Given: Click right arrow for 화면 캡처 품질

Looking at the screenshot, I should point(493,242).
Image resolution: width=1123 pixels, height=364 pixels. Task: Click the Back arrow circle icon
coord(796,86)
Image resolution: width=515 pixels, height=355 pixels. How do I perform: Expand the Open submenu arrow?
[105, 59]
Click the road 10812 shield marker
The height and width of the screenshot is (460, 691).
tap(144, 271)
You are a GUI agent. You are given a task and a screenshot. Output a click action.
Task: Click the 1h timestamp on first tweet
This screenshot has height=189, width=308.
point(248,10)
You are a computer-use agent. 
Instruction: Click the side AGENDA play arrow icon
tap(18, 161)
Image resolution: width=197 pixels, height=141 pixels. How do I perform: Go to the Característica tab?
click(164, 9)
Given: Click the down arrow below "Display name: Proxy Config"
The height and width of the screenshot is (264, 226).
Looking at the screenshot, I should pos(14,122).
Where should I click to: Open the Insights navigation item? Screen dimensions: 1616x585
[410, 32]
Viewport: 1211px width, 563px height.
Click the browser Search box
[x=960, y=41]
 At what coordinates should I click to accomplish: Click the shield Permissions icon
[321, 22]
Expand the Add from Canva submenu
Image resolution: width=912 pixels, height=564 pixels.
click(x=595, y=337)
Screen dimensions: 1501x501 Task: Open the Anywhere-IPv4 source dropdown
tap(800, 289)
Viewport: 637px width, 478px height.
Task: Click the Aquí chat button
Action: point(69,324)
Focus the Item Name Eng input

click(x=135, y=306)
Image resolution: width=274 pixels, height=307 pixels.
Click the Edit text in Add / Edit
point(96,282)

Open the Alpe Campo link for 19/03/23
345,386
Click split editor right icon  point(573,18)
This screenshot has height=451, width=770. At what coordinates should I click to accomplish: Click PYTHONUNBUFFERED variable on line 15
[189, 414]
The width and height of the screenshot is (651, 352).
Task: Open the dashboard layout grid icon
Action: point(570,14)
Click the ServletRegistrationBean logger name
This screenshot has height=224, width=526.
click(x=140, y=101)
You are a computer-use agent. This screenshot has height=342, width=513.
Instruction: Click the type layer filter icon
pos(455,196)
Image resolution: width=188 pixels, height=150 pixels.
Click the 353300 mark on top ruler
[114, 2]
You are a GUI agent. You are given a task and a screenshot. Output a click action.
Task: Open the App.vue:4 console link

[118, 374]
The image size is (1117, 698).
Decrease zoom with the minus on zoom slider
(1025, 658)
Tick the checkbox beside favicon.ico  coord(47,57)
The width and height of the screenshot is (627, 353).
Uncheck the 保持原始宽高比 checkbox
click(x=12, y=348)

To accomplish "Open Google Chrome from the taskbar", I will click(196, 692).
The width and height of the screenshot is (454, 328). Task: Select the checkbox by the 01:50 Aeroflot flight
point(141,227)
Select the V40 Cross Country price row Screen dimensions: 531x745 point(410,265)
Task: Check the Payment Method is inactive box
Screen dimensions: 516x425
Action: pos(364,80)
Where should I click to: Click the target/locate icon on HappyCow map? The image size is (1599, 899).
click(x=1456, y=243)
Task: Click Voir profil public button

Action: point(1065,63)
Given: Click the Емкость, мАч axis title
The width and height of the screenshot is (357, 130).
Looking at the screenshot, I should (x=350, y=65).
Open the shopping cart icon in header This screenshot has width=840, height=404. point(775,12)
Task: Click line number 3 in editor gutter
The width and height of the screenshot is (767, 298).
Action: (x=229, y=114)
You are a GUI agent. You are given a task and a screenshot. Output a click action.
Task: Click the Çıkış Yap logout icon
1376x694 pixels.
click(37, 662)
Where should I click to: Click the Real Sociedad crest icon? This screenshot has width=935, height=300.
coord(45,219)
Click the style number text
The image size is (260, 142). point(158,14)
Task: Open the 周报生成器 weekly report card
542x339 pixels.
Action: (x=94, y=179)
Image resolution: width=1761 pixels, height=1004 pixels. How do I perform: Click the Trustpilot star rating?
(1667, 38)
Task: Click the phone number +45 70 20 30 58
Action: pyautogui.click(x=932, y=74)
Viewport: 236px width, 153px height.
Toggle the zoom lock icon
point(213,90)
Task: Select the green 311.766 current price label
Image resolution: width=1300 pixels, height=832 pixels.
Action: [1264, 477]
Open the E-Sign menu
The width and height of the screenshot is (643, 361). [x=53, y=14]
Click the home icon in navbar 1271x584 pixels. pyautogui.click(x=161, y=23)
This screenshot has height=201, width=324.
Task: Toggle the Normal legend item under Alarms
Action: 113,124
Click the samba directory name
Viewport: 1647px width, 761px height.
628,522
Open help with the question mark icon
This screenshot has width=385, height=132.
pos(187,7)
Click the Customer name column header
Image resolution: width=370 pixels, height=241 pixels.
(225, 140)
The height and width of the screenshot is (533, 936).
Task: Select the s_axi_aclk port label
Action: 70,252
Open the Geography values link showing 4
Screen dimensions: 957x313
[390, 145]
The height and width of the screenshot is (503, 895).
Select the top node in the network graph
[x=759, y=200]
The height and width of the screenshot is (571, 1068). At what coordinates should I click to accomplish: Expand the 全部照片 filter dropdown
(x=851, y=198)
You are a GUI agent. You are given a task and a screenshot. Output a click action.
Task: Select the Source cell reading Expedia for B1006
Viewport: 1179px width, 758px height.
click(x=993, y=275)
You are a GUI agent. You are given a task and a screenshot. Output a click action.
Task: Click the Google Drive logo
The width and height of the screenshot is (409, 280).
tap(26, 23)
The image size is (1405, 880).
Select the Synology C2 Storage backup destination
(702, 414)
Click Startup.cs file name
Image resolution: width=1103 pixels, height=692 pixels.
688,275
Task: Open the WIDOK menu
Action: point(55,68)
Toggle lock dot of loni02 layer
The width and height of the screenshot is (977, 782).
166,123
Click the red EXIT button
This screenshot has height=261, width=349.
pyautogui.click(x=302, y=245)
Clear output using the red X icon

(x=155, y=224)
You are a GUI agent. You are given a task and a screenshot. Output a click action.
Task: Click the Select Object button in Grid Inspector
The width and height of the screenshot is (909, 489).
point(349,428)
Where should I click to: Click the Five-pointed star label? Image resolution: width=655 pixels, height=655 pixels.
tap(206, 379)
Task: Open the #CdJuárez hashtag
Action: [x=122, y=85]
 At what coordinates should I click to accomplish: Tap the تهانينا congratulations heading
--*--
> [TASK]:
Would you count the lines of the listing above that hold the string "Google" and give only the resulting number?

> [OUTPUT]:
2